▶ _Supplied material_
****************************************

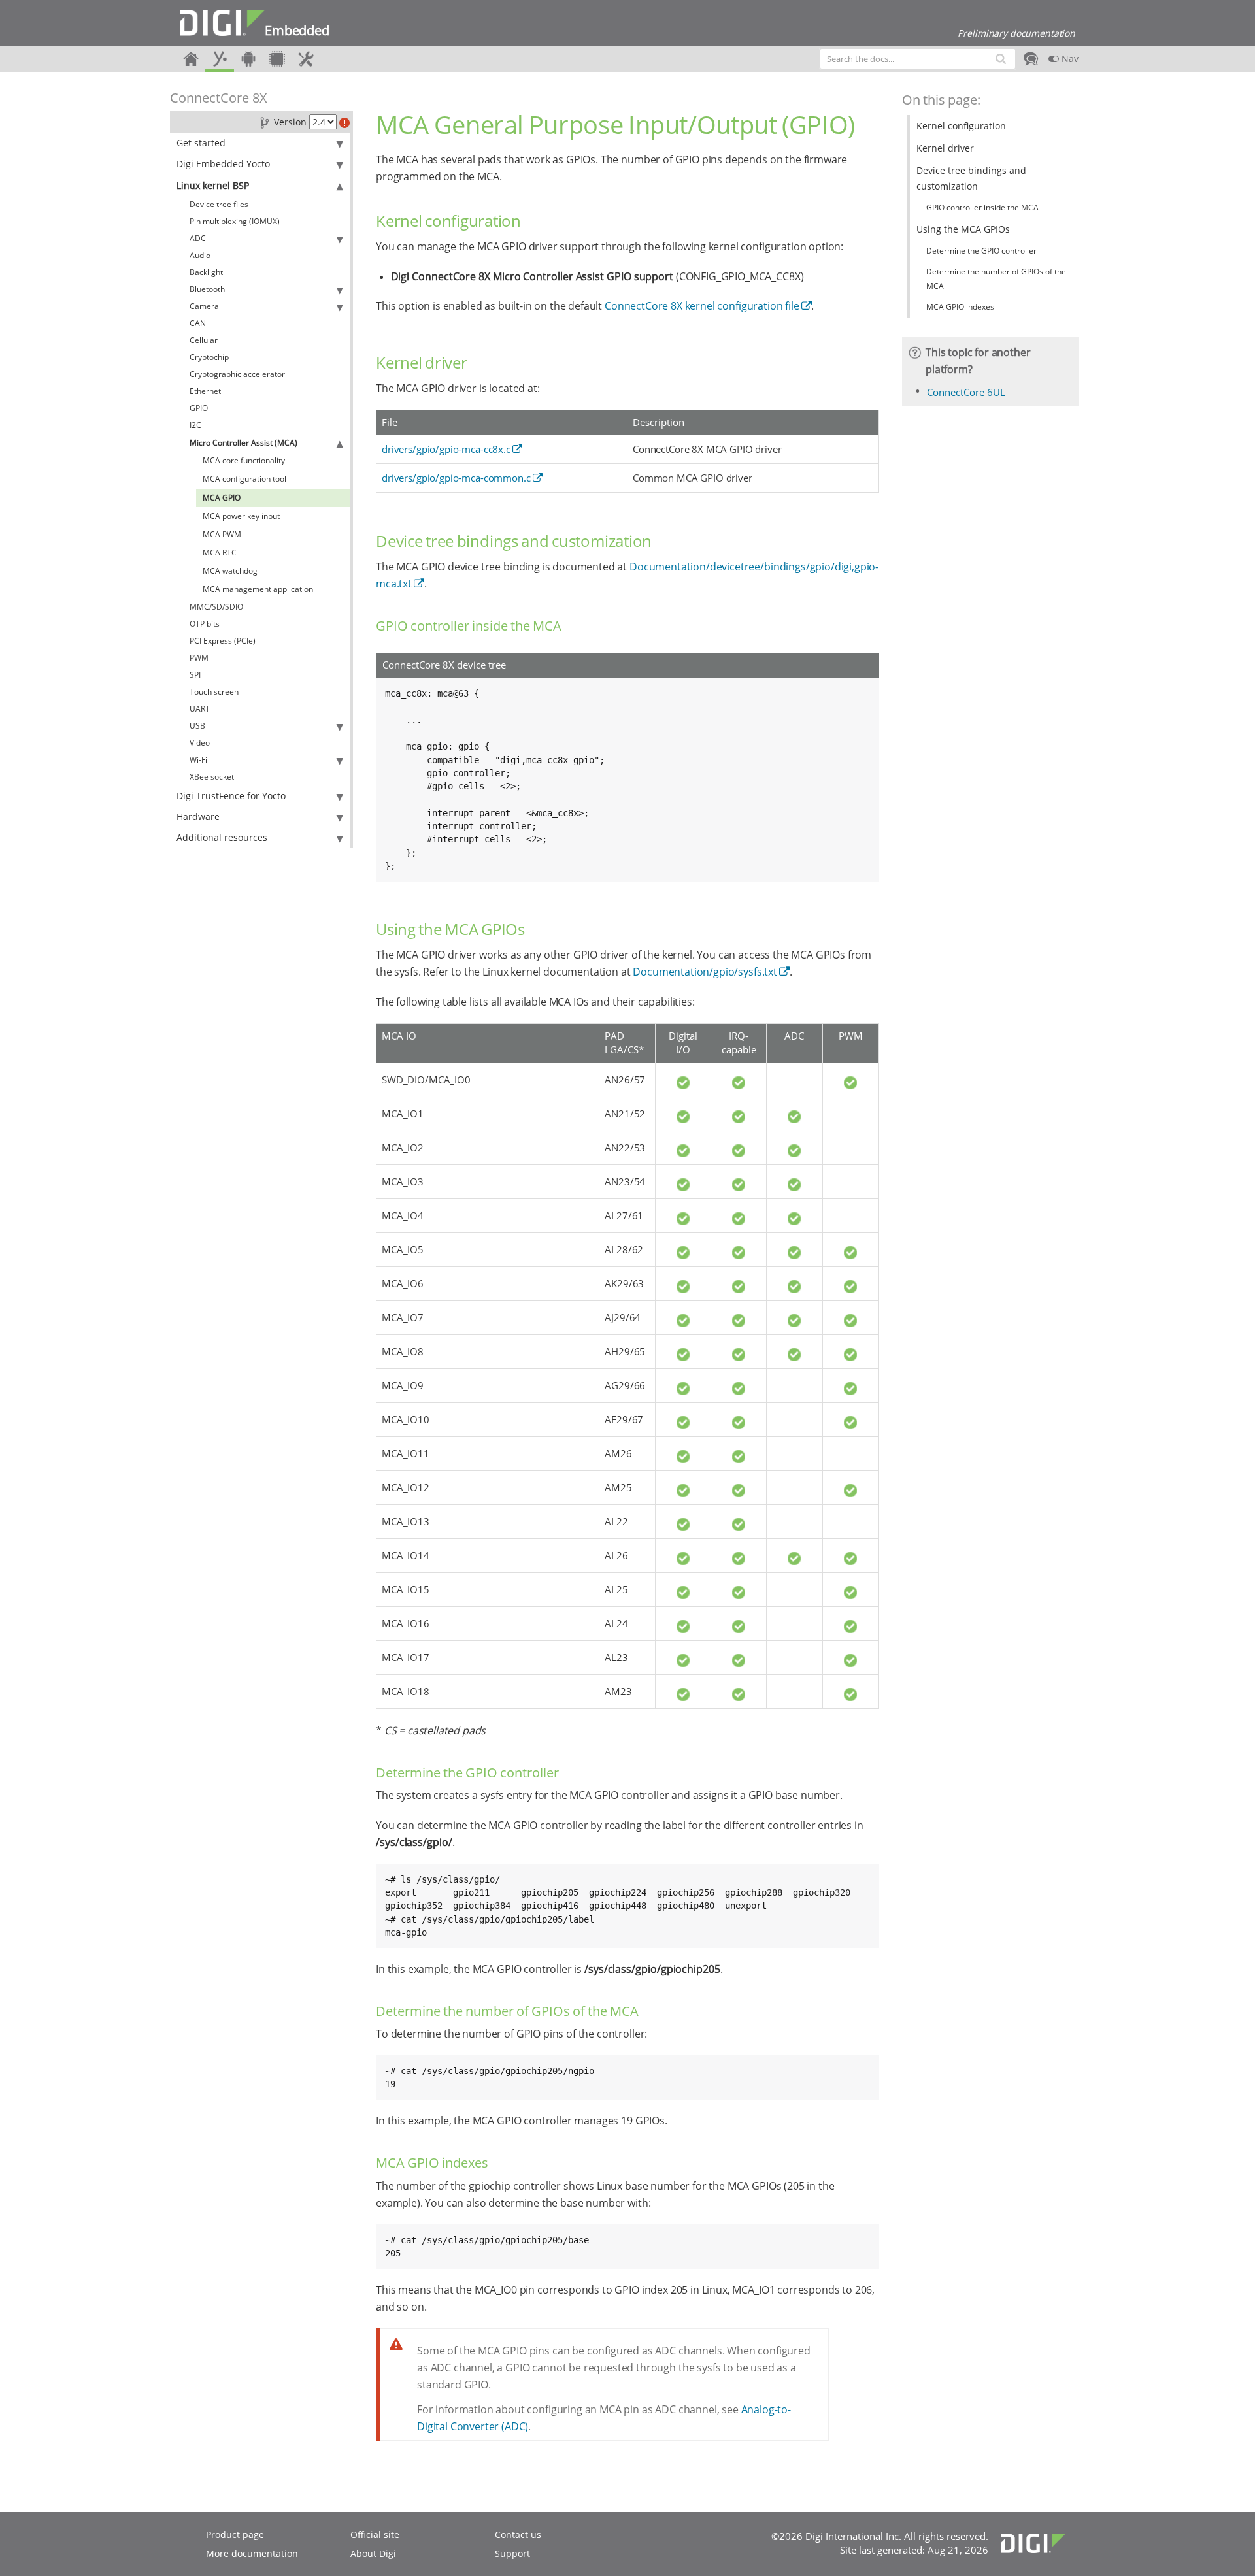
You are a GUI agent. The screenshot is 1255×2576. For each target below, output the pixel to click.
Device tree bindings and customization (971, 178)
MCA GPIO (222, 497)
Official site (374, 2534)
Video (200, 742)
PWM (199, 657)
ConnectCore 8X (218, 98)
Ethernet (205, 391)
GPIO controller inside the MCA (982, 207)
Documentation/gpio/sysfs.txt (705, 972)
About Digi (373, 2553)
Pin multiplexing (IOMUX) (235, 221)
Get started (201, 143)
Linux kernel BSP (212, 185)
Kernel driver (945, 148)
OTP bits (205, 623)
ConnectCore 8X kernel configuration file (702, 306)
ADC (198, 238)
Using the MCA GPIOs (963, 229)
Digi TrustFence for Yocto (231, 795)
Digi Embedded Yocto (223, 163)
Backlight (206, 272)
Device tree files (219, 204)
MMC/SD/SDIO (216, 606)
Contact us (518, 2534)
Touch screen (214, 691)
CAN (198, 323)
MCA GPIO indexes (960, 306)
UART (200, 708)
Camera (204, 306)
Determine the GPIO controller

****************************************

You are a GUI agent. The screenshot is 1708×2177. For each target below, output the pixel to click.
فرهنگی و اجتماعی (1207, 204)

****************************************

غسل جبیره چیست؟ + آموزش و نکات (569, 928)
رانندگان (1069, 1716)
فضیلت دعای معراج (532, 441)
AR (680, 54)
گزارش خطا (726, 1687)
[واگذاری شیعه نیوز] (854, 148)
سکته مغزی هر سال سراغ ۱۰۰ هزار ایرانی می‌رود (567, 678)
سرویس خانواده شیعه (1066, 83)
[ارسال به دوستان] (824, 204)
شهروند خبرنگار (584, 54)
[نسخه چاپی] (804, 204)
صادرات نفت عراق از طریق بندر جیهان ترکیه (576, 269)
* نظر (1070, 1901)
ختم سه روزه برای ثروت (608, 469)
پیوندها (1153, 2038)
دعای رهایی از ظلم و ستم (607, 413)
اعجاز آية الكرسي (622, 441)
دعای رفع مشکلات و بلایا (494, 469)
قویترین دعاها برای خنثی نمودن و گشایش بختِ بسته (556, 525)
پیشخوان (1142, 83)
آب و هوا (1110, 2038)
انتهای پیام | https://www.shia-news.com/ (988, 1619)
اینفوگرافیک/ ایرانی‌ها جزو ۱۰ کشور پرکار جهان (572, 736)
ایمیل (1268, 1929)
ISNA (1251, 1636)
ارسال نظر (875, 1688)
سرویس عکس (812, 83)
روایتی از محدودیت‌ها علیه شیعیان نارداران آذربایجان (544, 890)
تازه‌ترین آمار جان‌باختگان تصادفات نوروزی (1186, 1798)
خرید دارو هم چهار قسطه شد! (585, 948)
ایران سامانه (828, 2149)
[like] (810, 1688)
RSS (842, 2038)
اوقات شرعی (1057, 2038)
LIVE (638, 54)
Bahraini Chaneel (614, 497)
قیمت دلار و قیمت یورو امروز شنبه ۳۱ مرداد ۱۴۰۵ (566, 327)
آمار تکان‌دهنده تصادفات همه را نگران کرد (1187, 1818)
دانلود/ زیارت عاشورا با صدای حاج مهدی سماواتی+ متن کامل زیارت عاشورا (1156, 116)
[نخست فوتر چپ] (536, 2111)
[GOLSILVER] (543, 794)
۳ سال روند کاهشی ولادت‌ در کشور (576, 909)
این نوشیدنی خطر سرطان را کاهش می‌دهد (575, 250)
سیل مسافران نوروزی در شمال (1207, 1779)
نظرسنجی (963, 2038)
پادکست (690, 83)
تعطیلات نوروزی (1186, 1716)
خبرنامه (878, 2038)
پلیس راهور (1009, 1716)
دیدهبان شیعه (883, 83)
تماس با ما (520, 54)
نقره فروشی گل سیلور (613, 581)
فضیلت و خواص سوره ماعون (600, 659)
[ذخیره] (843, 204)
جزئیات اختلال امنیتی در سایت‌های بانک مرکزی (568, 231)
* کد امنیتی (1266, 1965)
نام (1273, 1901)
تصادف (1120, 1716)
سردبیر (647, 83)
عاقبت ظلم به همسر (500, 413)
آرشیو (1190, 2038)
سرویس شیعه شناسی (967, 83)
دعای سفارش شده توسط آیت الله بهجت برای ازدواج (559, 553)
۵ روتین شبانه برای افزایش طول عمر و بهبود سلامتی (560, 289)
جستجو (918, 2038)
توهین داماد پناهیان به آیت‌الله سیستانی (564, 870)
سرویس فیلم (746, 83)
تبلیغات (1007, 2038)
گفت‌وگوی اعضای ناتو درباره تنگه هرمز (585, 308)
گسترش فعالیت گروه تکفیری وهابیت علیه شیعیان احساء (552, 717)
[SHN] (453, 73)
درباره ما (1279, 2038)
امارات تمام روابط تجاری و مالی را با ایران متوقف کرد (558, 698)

****************************************

▶ _Task to complete_
Search the listing above for the lines with "You are a GUI agent. The screenshot is 1255×2576." and "Determine the GPIO controller", then output those lines and all lines between them exactly.

▶ _Task solution_
You are a GUI agent. The screenshot is 1255×2576. For each target below, output the pixel to click.
Device tree bindings and customization (971, 178)
MCA GPIO (222, 497)
Official site (374, 2534)
Video (200, 742)
PWM (199, 657)
ConnectCore 8X (218, 98)
Ethernet (205, 391)
GPIO controller inside the MCA (982, 207)
Documentation/gpio/sysfs.txt (705, 972)
About Digi (373, 2553)
Pin multiplexing (IOMUX) (235, 221)
Get started (201, 143)
Linux kernel BSP (212, 185)
Kernel driver (945, 148)
OTP bits (205, 623)
ConnectCore 8X kernel configuration file (702, 306)
ADC (198, 238)
Using the MCA GPIOs (963, 229)
Digi TrustFence for Yocto (231, 795)
Digi Embedded Yocto (223, 163)
Backlight (206, 272)
Device tree files (219, 204)
MMC/SD/SDIO (216, 606)
Contact us (518, 2534)
Touch screen (214, 691)
CAN (198, 323)
MCA GPIO indexes (960, 306)
UART (200, 708)
Camera (204, 306)
Determine the GPIO controller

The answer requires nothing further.